Study of The SNP Investigative Genetic Genealogy Based on Whole Genome Sequencing

Objective The high density SNP genotype data were obtained by whole genome sequencing (WGS), the accuracy of genotype was evaluated, and this study is intended to establish the method of using whole genome sequencing data for SNP kinship relationship prediction. Methods The samples were sequenced at a depth of 30x through the MGISEQ-200RS sequencing platform, and 645 199 autosomal SNP in the Wegene GSA DNA microarray were extracted from the sequencing data. After quality control and filtering, the prediction relationship was calculated and predicted by IBS/IBD algorithm, and the ancestry of the samples was analyzed.

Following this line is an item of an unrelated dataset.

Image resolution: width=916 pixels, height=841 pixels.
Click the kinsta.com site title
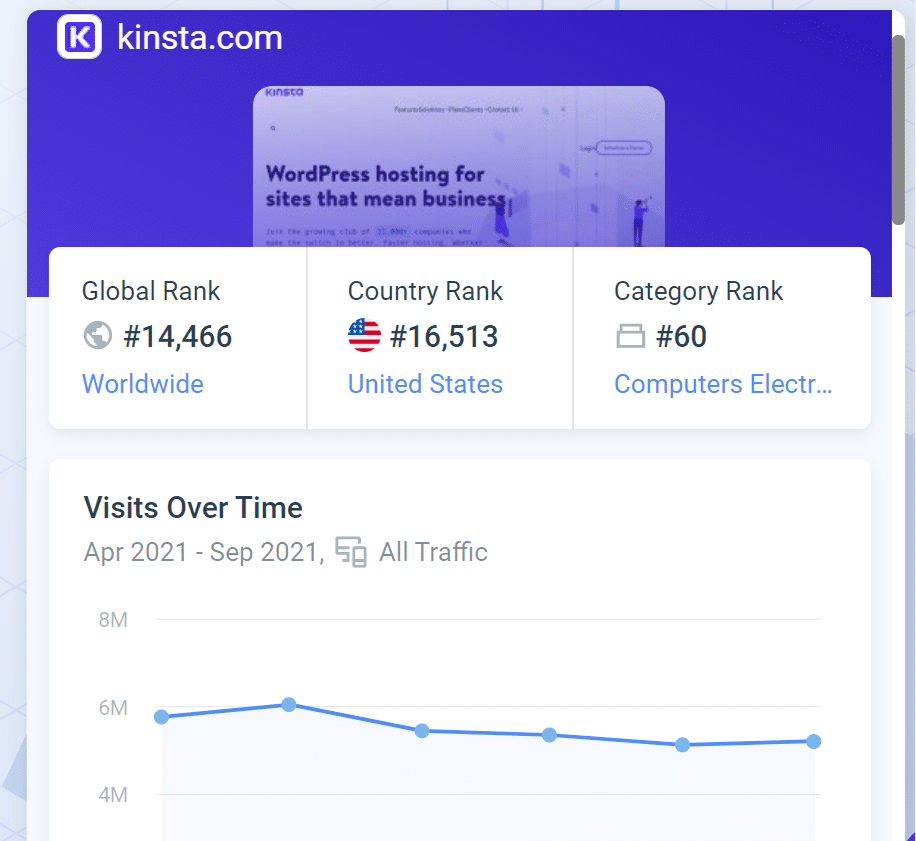click(x=199, y=37)
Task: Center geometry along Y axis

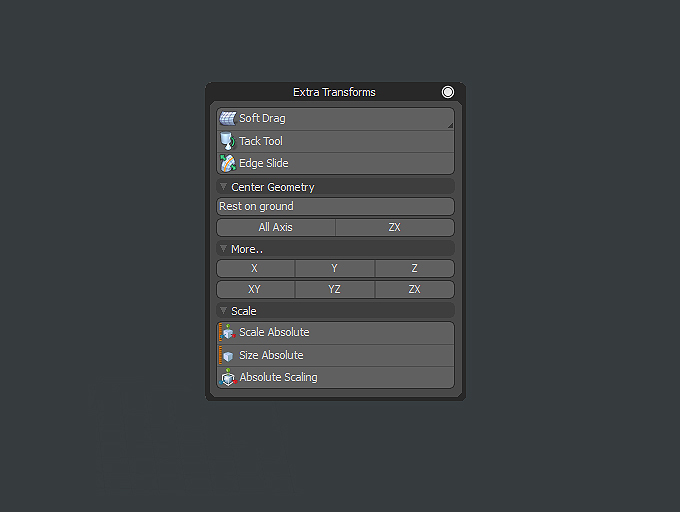Action: coord(335,268)
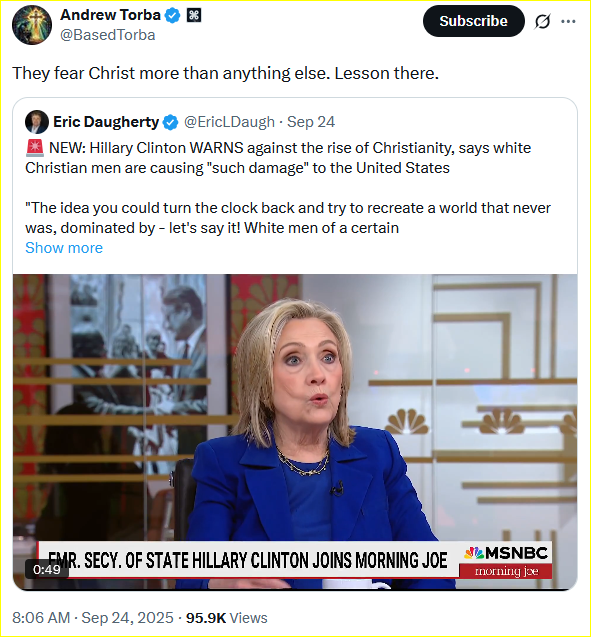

Results The coincidence rate between SNP genotype extracted from sequencing data and Wegene GSA genotype is more than 99.62%. The SNP genotype obtained by sequencing can predict kinship from level 1 to level 4 by using IBS algorithm, and confidence interval accuracy of level 4 kinship prediction is 100%. Using IBD algorithm, the confidence interval accuracy of level 1 to 7 kinship prediction is 100%. The pedigree inference ability of SNP obtained from high-depth whole genome sequence data is not significantly different from that of DNA microarray prediction. At the same time, the use of whole genome sequencing data for ancestry inference is consistent with the survey results. Conclusion The whole genome resequencing technique can be applied to SNP genealogy inference to provide clues for case detection.